The Tokyo National Museum (東京国立博物館, Tōkyō Kokuritsu Hakubutsukan) is the oldest and largest of Japan's top-level national museums, which also include the Kyoto National Museum, the Nara National Museum and the Kyushu National Museum. It was originally established in 1872 at Yushima Seido Shrine and moved to its current location in Ueno Park a few years later.
The Tokyo National Museum features one of the largest and best collections of art and archeological artifacts in Japan, made up of over 100,000 individual items including nearly a hundred national treasures. At any one time, about 4000 different items from the permanent museum collection are on display.
Visit to Tokyo National Museum to see the temporary exhibition “Yamato-e: Traditions of Beauty from the Imperial Court”
Check in at Hotel Okura
Exclusive visit to Yayoi Kusama Museum
Cocktail reception at Takeo Obayashi’s Yu-Un
Hotel Okura, Tokyo
Visit to the The Adachi Foundation for the Preservation of Woodcut Printing
Visit to A-POC ABLE Issey Miyake hosted by Yoshiyuki Miyamae
Lunch at Sasha Kanetanaka
The Adachi Foundation for the Preservation of Woodcut Printing was established in 1994 with the objective of contributing to the development of Japan's arts and culture by promoting and preserving traditional woodcut printing techniques through research and other activities, supporting and cultivating artisans, and delivering the results of such activities to the public. The foundation was approved by the Ministry of Education, Culture, Sports, Science and Technology and established under the jurisdiction of the Cultural Properties Protection Department of the Agency for Cultural Affairs.

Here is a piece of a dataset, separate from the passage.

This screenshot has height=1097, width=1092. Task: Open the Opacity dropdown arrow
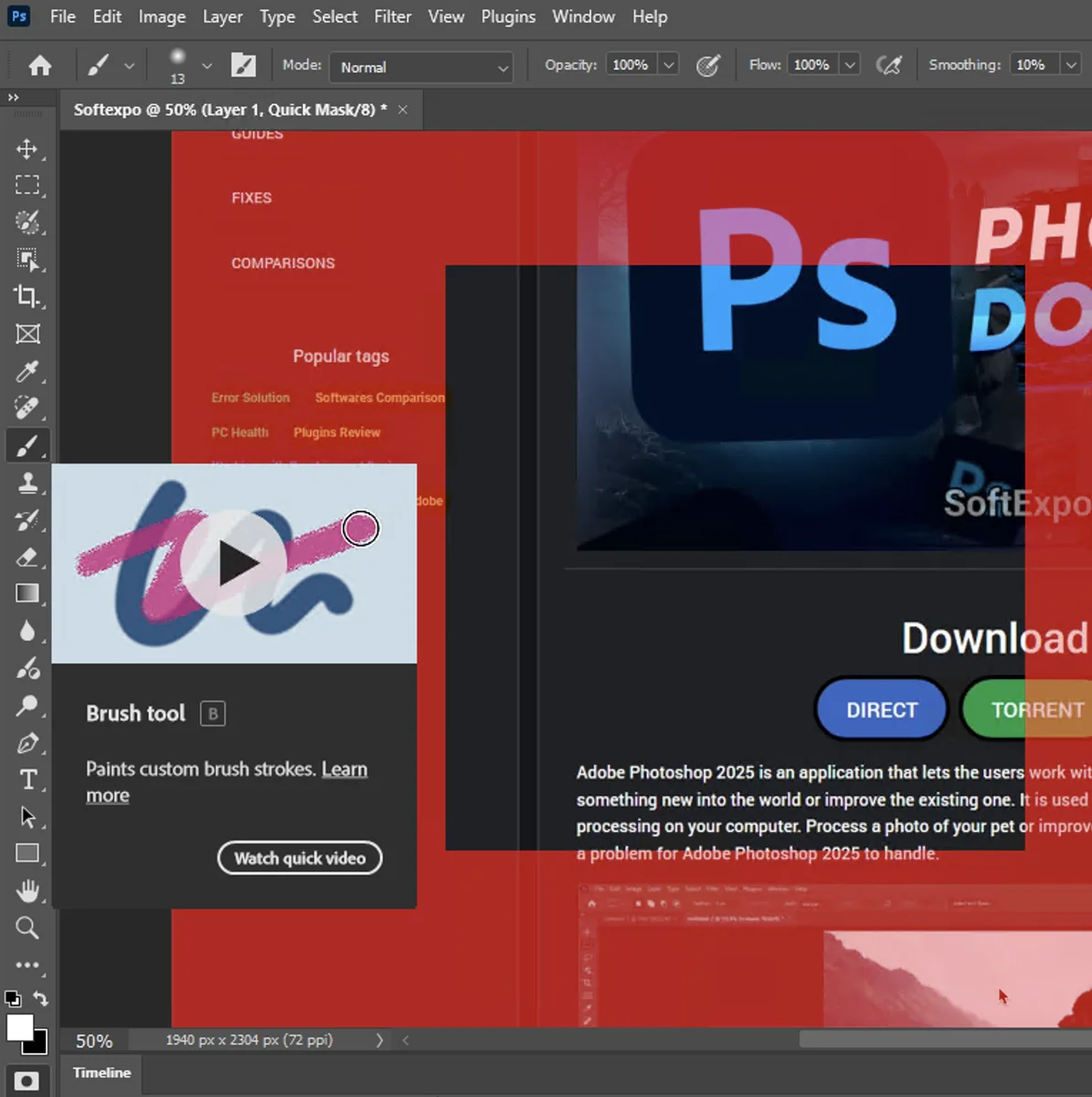coord(669,64)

Omotesandō is one of the most pleasant (and most expensive) neighborhoods in Tokyo. It’s a major luxury shopping destination (along with Ginza); it’s also home to some of the most amazing examples of human-scale modern architecture that you’ll find anywhere in the world.

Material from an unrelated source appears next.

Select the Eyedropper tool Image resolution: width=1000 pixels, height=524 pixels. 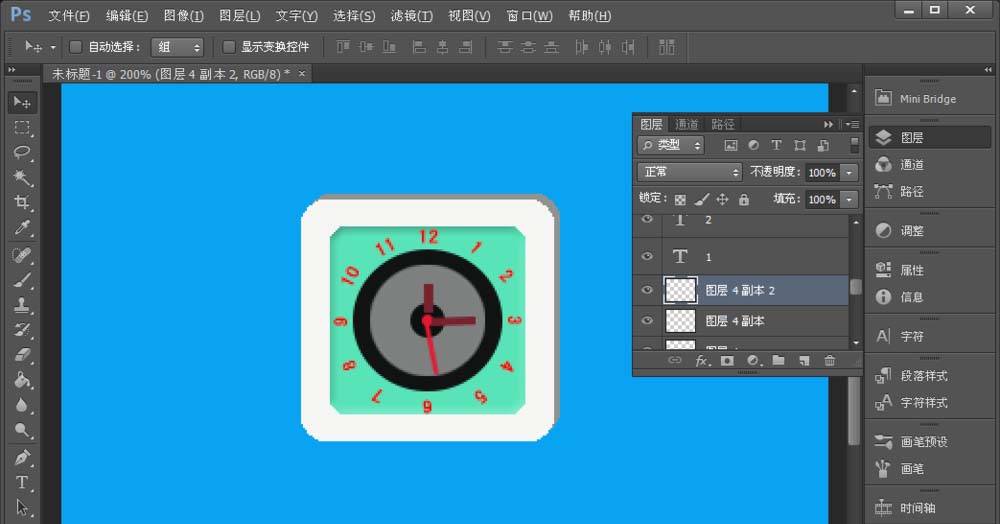click(x=22, y=229)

Omotesandō neighbors the very famous area of Harajuku. In fact, the two kind of bleed into each other. One way to tell where you are: Harajuku is mostly filled with cheap shops that target a younger crowd, whereas Omotesandō is for a more luxurious spender.
Architectural walking tour in Omotesando with Kengo Kuma associate architect, Balasz Bognar
Shopping time at leisure in Omotesando
Dinner at Namahage restaurant
Hotel Okura, Tokyo
Train to Odawara to visit the Enoura Observatory by Hiroshi Sugimoto.
Lunch TBD
Enoura Observatory overlooks Sagami Bay in Odawara . Founded in 2017 by the Odawara Art Foundation, which was established by contemporary artist Hiroshi Sugimoto, this complex was built to show visitors the essence of Japanese culture. This spot is perfect for those with a love of art and architecture.
Walk inside the Imperial Palace and Sannomaru Shozokan Museum
Cocktail and dinner at Shirai Collection
Hotel Okura, Tokyo
Individual departures from Tokyo.
*Please note that this programme will be subject to change.